La exclusión también se expresa en lo simbólico. El SIMCE no contempla adecuaciones para todos los diagnósticos, invisibilizando el desempeño de estudiantes con necesidades educativas especiales. Esto no solo vulnera derechos individuales, sino que también perpetúa una lógica de exclusión sistémica, donde lo diferente se acomoda a la fuerza, o se margina sin solución.
Como evidencia una docente de aula:
“No se trata de falta de voluntad. Es imposible sostener el aprendizaje cuando el sistema nos abandona. Sin especialistas, sin tiempos, sin condiciones, al final todos los estudiantes se ven perjudicados”.

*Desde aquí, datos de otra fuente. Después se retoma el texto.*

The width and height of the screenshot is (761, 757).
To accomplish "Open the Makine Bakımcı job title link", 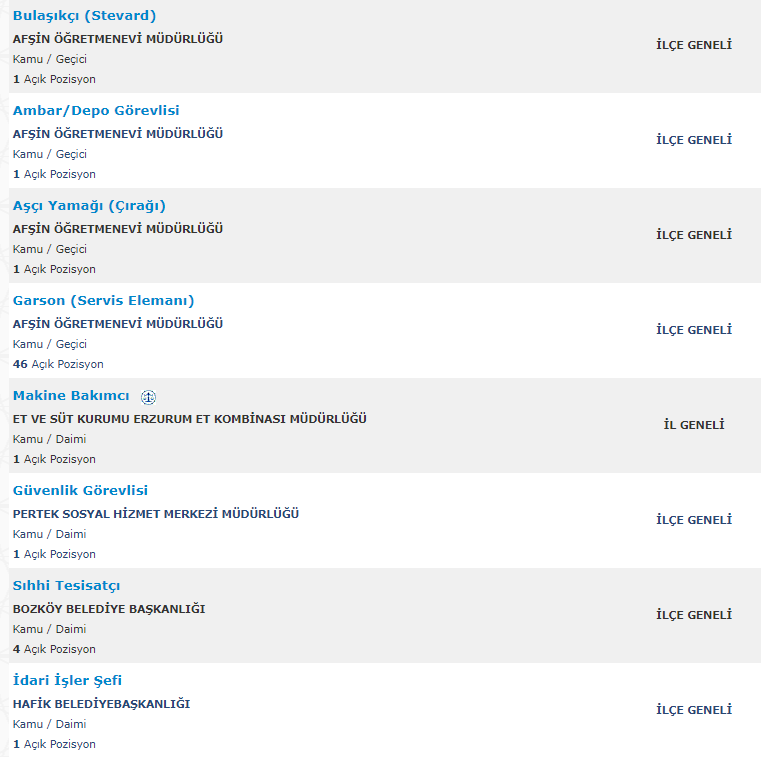I will (x=71, y=396).
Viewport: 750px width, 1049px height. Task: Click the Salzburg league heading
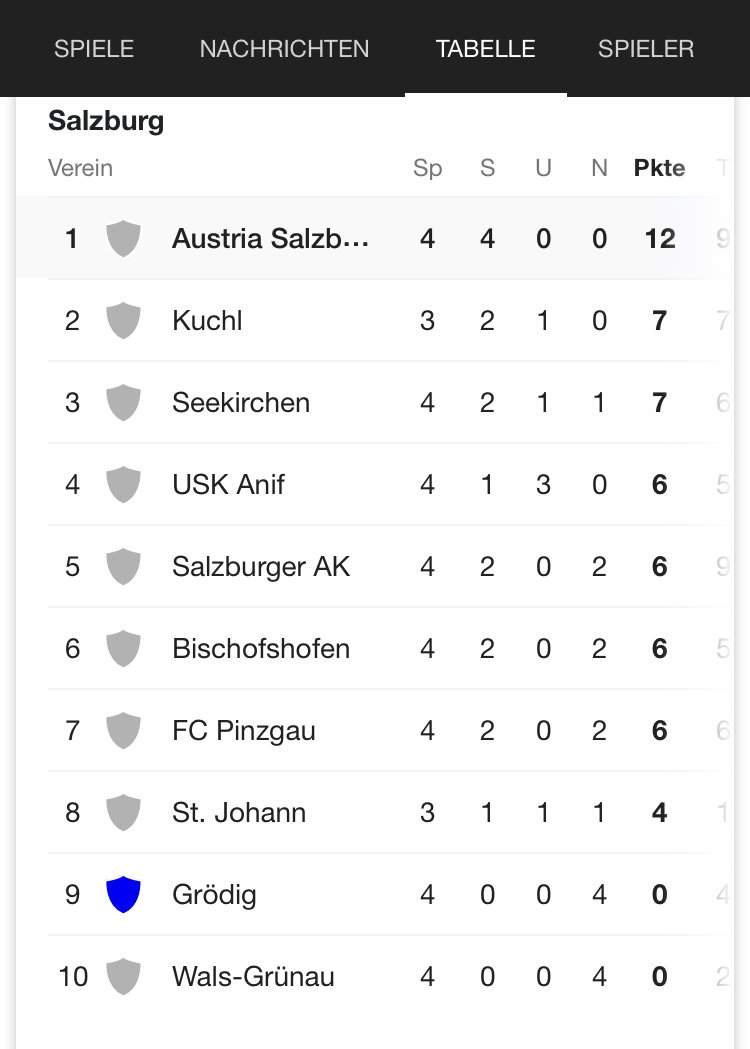(x=106, y=122)
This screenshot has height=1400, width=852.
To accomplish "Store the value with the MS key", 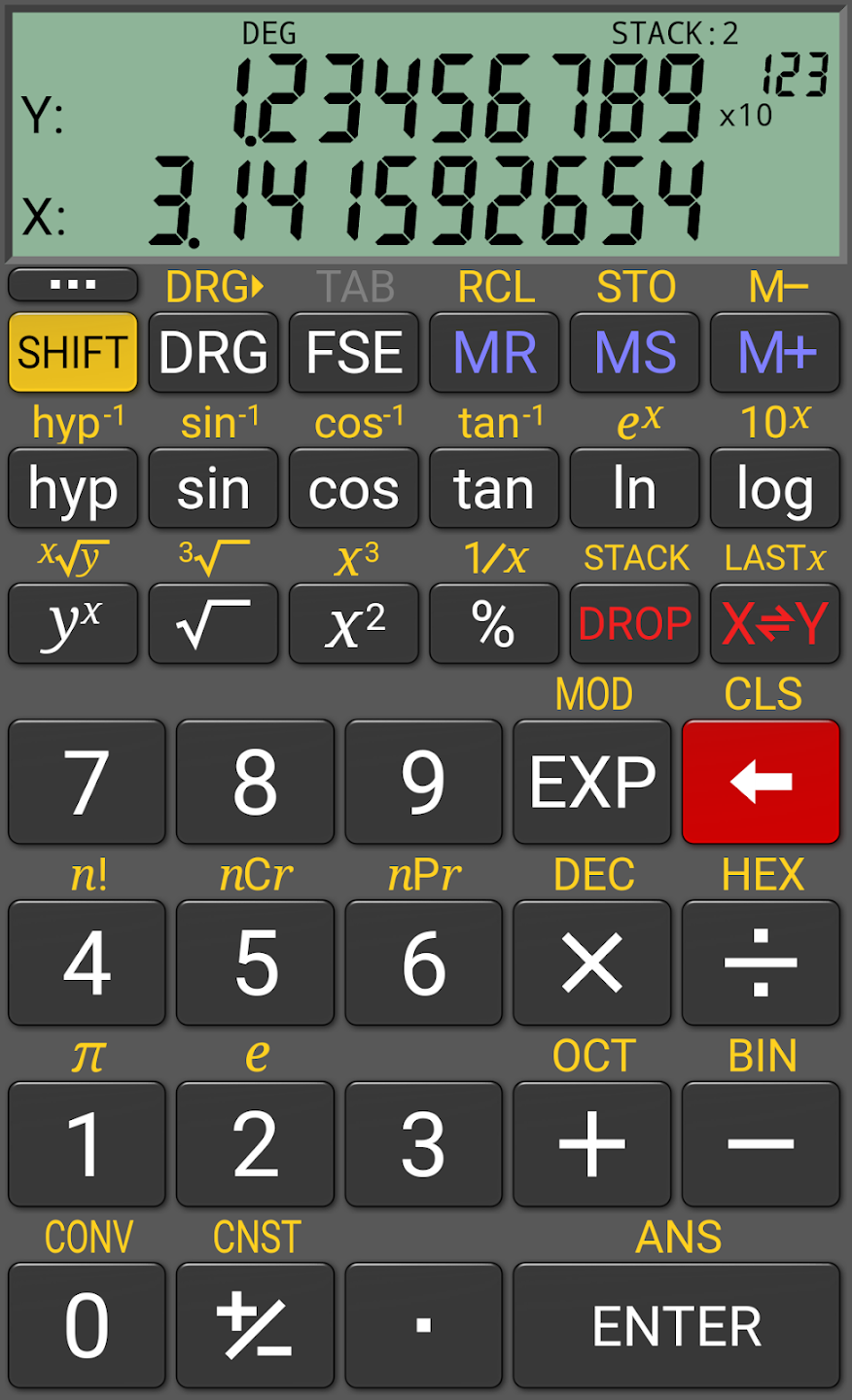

Este testimonio no es aislado. Refleja el malestar profesional, la soledad institucional y la tensión permanente entre las altas expectativas de inclusión y la precariedad de sus condiciones materiales. Persistir en esta brecha no es inclusión: es abandono maquillado de equidad.
Frente a esta realidad, urge actuar. No basta con discursos políticamente correctos. Se requiere inversión real, acompañamiento sostenido a los equipos docentes, formación especializada desde la formación inicial, y un rediseño estructural del sistema.
Y junto con ello, formular preguntas incómodas pero necesarias:
• ¿Qué sentido tiene hablar de inclusión si no se garantizan las condiciones mínimas para ejercerla?
• ¿Hasta cuándo se responsabilizará a los docentes por tareas que requieren corresponsabilidad institucional y estatal?
• ¿Es posible transformar la escuela en un espacio realmente inclusivo sin escuchar la voz de quienes la habitan día a día?
La inclusión no puede seguir siendo una promesa vacía. Solo será real cuando deje de ser eslogan y se convierta en acción política, compromiso colectivo y justicia educativa.